Jusqu’au point du Bois où le marin donna le signal de l’arrêt, lui et Charlette n’échangèrent que des paroles insignifiantes. Pourtant la gêne avait en partie disparu entre eux ; ils s’entretenaient doucement, une sorte de torpeur mélancolique qui n’était pas sans charme, répandue sur eux.

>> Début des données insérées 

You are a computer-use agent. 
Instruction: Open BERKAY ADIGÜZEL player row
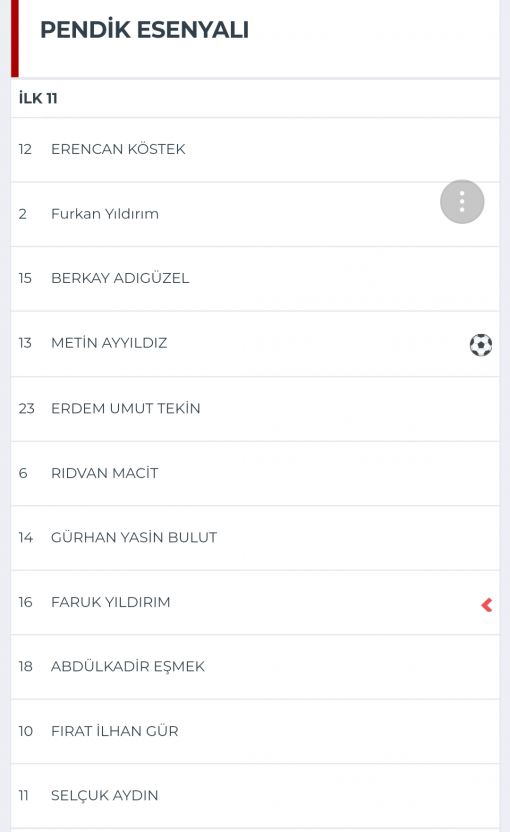click(x=255, y=279)
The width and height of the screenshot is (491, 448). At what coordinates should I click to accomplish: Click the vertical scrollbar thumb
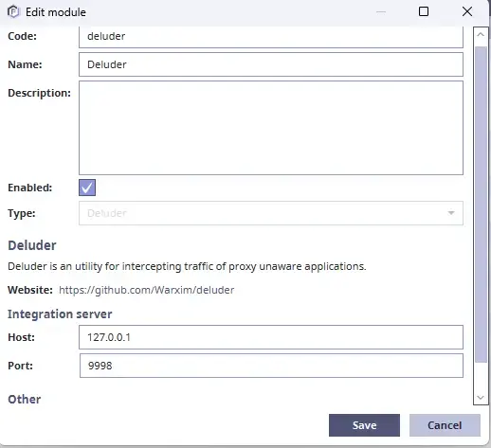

Il avait à peine fait quelques pas dans l’allée solitaire, où le soleil clair de cette belle matinée d’hiver pénétrait aisément au travers des branches dépouillées, qu’il dit à Charlette, de son ton d’autorité triste :

— Raconte-moi ta vie au Mesnil ?

Elle demeura interdite pendant quelques instants, faisant de vains efforts pour se représenter distinctement cette suite confuse de jours uniformes, où le bien-être matériel, même les joies enfantines qu’elle avait goûtées, étaient comme endeuillées par le sentiment de l’isolement moral que sa nature aimante ressentait de façon si poignante. Puis, inhabile à faire sentir cette nuance, elle énuméra ses passe-temps monotones, relata des faits quelconques, de puériles aventures.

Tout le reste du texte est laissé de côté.